L’Espagne est de nouveau au sommet du football mondial. Seize ans après son premier sacre en Afrique du Sud, la Roja a remporté la Coupe du monde 2026 en s’imposant face à l’Argentine (1-0), dimanche soir, au MetLife Stadium de New York. Solides, disciplinés et fidèles à leur philosophie de jeu, les Espagnols ont dominé la finale et décroché le deuxième titre mondial de leur histoire.
Après une première période disputée mais fermée, la rencontre a basculé en seconde mi-temps. Profitant d’une supériorité numérique, Ferran Torres a inscrit l’unique but de la finale, offrant ainsi à l’Espagne un avantage que les hommes de Luis de la Fuente ne lâcheront plus jusqu’au coup de sifflet final. L’attaquant espagnol a parfaitement exploité une situation favorable pour tromper la défense argentine et inscrire le but le plus important de sa carrière, celui qui offre à son pays un nouveau titre mondial.

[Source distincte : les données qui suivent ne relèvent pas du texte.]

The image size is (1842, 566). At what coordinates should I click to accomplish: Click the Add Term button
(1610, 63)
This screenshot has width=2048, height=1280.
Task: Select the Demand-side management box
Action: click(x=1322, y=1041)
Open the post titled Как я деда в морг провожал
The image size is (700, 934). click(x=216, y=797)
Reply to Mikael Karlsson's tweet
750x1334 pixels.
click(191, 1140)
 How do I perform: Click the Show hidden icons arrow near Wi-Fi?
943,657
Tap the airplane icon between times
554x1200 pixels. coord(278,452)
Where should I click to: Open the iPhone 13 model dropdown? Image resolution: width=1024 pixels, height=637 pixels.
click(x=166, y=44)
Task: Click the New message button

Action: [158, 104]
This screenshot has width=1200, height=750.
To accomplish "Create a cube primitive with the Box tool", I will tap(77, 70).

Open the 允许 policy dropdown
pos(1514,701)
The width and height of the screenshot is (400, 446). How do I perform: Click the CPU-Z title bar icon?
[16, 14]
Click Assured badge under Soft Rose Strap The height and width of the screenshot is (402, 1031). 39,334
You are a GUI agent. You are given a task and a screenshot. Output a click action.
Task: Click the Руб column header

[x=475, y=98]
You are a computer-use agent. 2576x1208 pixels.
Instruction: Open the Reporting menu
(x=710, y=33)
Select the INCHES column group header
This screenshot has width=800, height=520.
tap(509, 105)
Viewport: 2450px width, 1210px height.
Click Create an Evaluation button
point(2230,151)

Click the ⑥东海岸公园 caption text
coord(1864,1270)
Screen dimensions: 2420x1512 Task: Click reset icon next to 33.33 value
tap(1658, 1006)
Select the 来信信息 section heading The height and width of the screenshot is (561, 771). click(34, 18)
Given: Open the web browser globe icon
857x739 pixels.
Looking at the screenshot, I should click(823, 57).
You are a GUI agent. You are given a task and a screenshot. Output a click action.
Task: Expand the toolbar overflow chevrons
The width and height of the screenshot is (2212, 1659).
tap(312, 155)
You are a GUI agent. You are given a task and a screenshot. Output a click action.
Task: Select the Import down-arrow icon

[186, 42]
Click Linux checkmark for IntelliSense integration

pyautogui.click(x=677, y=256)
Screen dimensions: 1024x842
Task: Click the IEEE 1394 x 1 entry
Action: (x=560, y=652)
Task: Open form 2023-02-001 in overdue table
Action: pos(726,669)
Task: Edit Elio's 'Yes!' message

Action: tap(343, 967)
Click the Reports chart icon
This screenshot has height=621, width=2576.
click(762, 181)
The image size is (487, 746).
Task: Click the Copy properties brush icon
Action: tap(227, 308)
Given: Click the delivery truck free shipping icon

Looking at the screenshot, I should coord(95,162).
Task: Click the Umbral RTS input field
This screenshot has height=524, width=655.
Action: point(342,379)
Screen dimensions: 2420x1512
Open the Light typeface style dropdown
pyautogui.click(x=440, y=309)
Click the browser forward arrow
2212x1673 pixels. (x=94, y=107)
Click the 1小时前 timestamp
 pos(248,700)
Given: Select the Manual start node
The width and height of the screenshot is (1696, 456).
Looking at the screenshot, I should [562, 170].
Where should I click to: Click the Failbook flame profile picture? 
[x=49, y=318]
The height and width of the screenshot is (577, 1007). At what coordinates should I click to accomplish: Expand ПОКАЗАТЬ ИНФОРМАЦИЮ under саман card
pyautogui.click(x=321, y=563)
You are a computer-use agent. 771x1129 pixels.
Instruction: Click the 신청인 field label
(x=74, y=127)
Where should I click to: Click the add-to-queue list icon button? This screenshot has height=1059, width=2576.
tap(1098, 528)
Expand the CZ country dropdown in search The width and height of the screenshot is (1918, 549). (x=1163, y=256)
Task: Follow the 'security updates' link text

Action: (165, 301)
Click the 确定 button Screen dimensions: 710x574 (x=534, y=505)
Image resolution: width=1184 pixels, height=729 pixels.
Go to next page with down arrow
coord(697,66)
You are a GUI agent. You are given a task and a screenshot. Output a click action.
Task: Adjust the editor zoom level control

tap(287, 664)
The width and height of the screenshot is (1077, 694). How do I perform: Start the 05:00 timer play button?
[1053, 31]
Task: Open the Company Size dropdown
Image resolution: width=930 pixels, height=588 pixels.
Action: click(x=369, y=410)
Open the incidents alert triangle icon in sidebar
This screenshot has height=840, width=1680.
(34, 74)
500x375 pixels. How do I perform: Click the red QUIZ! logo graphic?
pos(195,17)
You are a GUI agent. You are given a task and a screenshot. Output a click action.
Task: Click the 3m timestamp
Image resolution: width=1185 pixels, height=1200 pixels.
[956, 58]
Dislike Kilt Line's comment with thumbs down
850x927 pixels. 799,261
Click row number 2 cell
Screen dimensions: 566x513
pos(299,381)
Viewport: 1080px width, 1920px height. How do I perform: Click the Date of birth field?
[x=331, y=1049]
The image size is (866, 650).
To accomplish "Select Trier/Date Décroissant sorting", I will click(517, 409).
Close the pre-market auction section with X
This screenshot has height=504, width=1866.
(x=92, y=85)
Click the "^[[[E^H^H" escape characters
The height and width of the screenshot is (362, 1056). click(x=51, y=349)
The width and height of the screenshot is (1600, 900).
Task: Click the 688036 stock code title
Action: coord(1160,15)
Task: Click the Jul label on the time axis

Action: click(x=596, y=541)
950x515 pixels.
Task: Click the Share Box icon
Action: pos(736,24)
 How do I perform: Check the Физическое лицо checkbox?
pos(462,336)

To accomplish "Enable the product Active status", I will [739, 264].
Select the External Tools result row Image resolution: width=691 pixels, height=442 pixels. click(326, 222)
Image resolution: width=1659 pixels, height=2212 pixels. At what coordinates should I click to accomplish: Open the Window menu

Le moment décisif de cette finale est intervenu avec l’expulsion du milieu argentin Enzo Fernández en seconde période. Réduite à dix, l’Albiceleste a vu sa tâche se compliquer face à une équipe espagnole déjà dominatrice dans le jeu. Cette infériorité numérique a permis à la Roja d’accentuer sa maîtrise du ballon et de monopoliser la possession, privant les Argentins des espaces nécessaires pour revenir au score. Tout au long de la rencontre, l’Espagne a imposé son identité de jeu. Grâce à une circulation de balle fluide, un pressing constant et une excellente organisation collective, les champions du monde ont contrôlé les débats de bout en bout. La Roja a su étouffer les initiatives offensives argentines en verrouillant les couloirs et en réduisant considérablement les espaces dans lesquels évolue habituellement Lionel Messi. Isolé et privé de solutions, le capitaine argentin n’a jamais réussi à faire la différence face à une défense espagnole parfaitement en place.
Une Albiceleste impuissante, Messi la fin d’une belle histoire
Le gardien Unai Simón, peu sollicité durant la rencontre, a vécu une soirée relativement tranquille, tant la domination espagnole a empêché l’Argentine de développer son jeu offensif. Championne du monde en titre, l’Argentine espérait conserver sa couronne et offrir un nouveau trophée à Lionel Messi. Mais les hommes de Lionel Scaloni sont tombés sur une sélection espagnole particulièrement inspirée, qui a su imposer son rythme et faire preuve d’une grande maturité dans la gestion de cette finale. Malgré quelques tentatives en fin de rencontre, les Argentins n’ont jamais trouvé les ressources nécessaires pour déstabiliser le bloc espagnol. L’expulsion d’Enzo Fernández a définitivement compliqué leur mission et mis fin à leurs espoirs de revenir dans le match. Grâce à cette victoire, l’Espagne inscrit une nouvelle page glorieuse de son histoire en remportant la deuxième Coupe du monde de son histoire, seize ans après son premier sacre obtenu en 2010 en Afrique du Sud. Ce titre vient récompenser le parcours remarquable de la Roja tout au long du tournoi. Solides défensivement, efficaces offensivement et fidèles à leur philosophie basée sur la possession, les Espagnols ont confirmé qu’ils faisaient partie des meilleures sélections de la planète. En dominant l’Argentine lors de cette finale, l’Espagne conclut une campagne quasiment parfaite et retrouve le toit du monde. Ce nouveau sacre confirme le renouveau du football espagnol et ouvre une nouvelle ère pour une génération talentueuse qui a su allier maîtrise collective, efficacité et maturité pour reconquérir le plus prestigieux des trophées du football mondial.